The Last Post Regarding Him

I think this will be the last post I can write about him. Next time, I'll not write much about him. Things that come to an end means come to an end. Nothing I can do or say to change anything anymore. I don't have that power to do so. Well, this ending I should be expecting already. Just that I didn't predict that it's going to be hurting me that badly.

Probably this time, I might not be going to love someone anymore at this moment or even next time. There won't be anyone going to like or even love a geek like me. I'm tired of everything that I will be facing again if things not going to work out.

Before he told me all those stuff tonight, I think it over before. I already predicted with tarot that it's the end of what I've started. I already prepared myself for the worst scenario just that I was hoping it's not this soon. I will not putting hopes anymore as high hopes mean greater pain.
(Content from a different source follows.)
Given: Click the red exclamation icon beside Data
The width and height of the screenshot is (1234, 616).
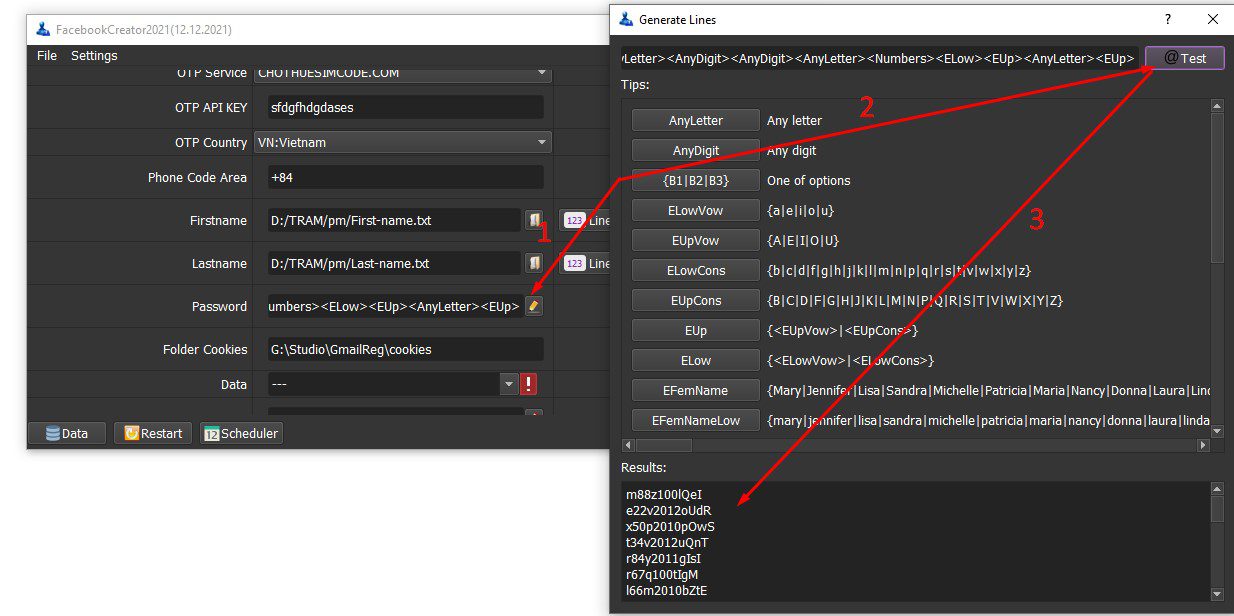Looking at the screenshot, I should [x=529, y=384].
With all the preparation I had, I still unable to hold my tears well. Even though I cried before just by thinking the worst scenario that just happened, it does not help much. I know that soon he will be reading this blog, but it's no longer the same and it will never be the same again.

Even steps I take is heavy, every breath I take is painful, everytime I think of him is hurtful. Hearing him saying that he is still there for me is the most painful words I can take. What is the point of he is there but not there? It reminds me of Andy. The very first guy I mentioned before in this blog. He too, told me the same thing before.
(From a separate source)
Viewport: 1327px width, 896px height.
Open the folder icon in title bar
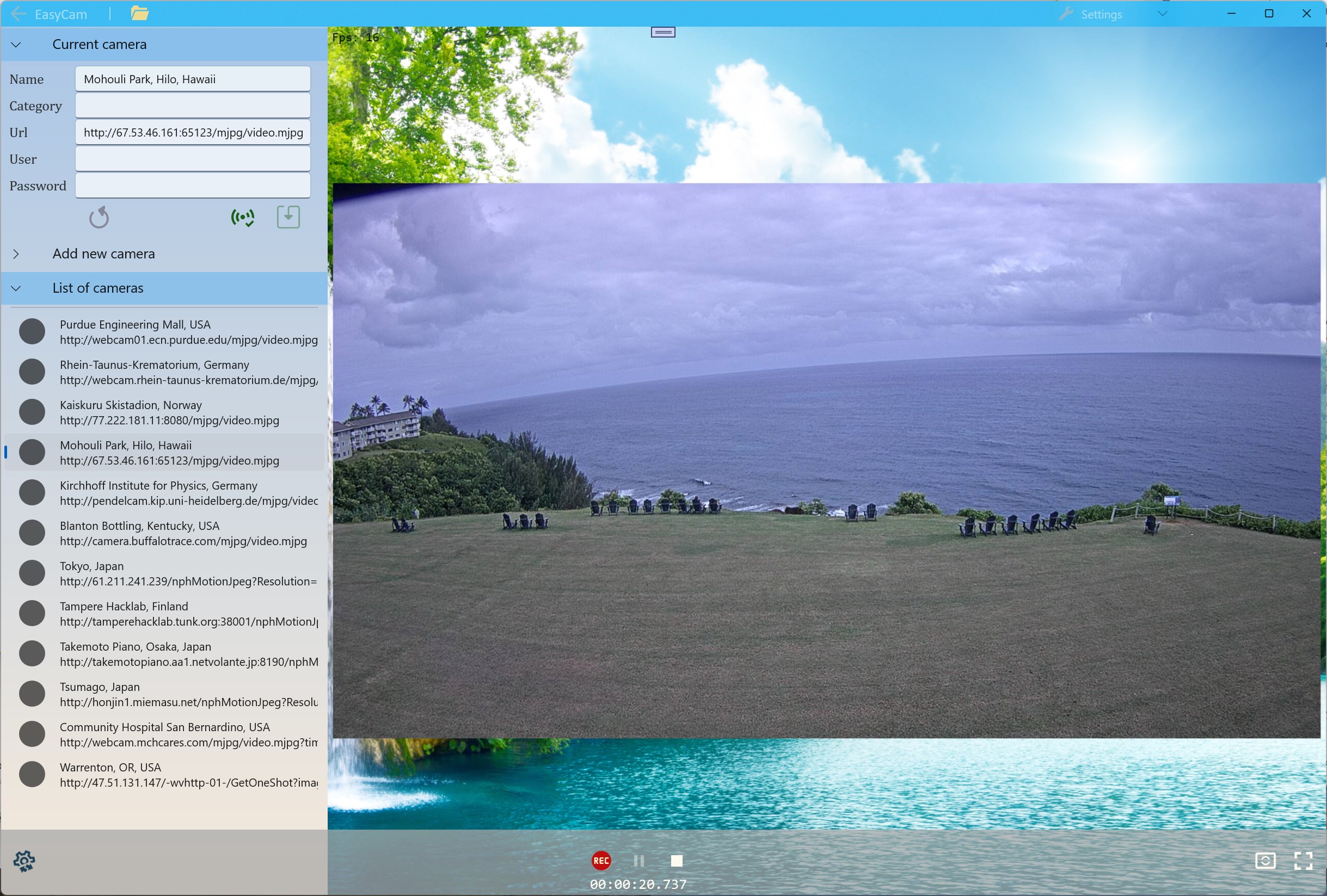139,13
Look at what and where is he now? He ain't here for me whenever I need him. Yes, maybe Doug is different. But ain't it the same when they say they are still there for me but physical they are not and they will not anymore there for me to shed my tear at their shoulder, to be there to cherish me when I needed someone.

I have enought of such lousy life I going through in PLU life. Lord, if you needed me to serve you right now, please do summon me back to you. All I ask for is that do bless my family, especially my mother to have the strength to live on and my sister having a great life ahead. I'm tired of everything I'm encountering now. This is the end of me.